At the time of Henry’s operation, little was known about how memory processes worked. The extensive damage to the inner part of the temporal lobes on both sides of Henry’s brain made him a vital case study for memory researchers then and now.
As the years passed, his fame grew and eventually spread to countries outside North America – and all that time Henry was stuck in the same moment. From time to time, I would tell him how important and well known he was, and he would smile sheepishly, as the praise was already slipping out of his consciousness.
In his lifetime he was known as HM; only after his death, in 2008, was his identity revealed to the world.
I moved to the Massachusetts Institute of Technology in 1964. There, we were fortunate to have a Clinical Research Center on campus where my colleagues and I could admit patients for days and weeks at a time to conduct research.
Henry visited us there on 50 occasions, and I got to know him better and better as the years went by. In addition to collecting groundbreaking data in our experiments, we also documented details of his medical condition and daily life.
His nursing home chart was replete with examples of persistently failed memory. Even after living there for years, he needed directions to his room, bathroom, and lounge areas.
Not only was he confused about finding his room but, once there, he was uncertain about which of the two beds was his and which side of the double closet housed his clothes. But occasionally, his memory was surprisingly intact.
In the Eighties, when he was still allowed to smoke, the staff noted, “Henry, at times, seems to exhibit a selective memory. He has absolutely no trouble remembering when and how many cigarettes he’s had and can at times recall staff names.”
During the same period, he was troubled by false memories. On several occasions during a period of three weeks, he insisted that another resident had a pillow that had been his father’s, stating, “It has great value to me.”

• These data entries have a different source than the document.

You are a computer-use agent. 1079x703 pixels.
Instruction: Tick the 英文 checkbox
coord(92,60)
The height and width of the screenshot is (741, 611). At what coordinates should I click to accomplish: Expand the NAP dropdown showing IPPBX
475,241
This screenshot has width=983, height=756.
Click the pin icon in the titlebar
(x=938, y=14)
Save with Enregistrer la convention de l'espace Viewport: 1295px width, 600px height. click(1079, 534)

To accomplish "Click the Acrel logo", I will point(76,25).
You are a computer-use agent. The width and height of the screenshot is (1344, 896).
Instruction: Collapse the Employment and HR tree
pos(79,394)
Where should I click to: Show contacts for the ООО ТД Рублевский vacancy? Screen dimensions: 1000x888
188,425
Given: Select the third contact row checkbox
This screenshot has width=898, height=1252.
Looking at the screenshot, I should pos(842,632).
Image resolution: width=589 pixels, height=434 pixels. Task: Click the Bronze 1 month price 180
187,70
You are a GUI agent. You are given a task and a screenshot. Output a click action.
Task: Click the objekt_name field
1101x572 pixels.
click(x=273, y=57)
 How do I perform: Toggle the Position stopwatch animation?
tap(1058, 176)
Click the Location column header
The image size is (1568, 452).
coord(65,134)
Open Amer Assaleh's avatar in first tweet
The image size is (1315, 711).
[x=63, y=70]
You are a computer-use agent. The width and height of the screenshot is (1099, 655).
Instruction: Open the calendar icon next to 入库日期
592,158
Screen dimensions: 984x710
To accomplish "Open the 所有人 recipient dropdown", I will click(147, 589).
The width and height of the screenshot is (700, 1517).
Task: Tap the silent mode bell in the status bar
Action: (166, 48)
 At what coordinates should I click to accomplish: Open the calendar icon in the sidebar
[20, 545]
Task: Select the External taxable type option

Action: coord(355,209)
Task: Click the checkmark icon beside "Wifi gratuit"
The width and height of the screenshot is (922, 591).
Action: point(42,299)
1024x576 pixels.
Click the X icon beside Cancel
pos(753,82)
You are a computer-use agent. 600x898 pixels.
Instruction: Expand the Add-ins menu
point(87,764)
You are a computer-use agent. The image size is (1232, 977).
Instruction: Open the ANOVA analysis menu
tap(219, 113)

Then, one day, many years after his mother died, “Henry came out of the lounge and stated, ‘my mother is coming to visit me, and there are no chairs for her to sit in!’ When the nurse tried to convince Henry his mother wasn’t coming, he became very insistent, throwing himself backwards and almost falling.”
The note in his chart concluded, “It seems you have to agree with him, or he becomes quite upset.” For most of the day, Henry saved a chair “for mother”.
He never really knew who I was but, beginning in the Eighties, he would say that he knew me from high school. We had both grown up in the Hartford, Connecticut, area but he was 11 years older than I, and we attended high schools in different cities.
So, what gave him the idea that we were schoolmates? Over the years, he heard my name over and over, and saw my face on many occasions.
As a result of this constant exposure, he built up a sense of familiarity, a sense that he knew me, and this feeling likely became stronger over time.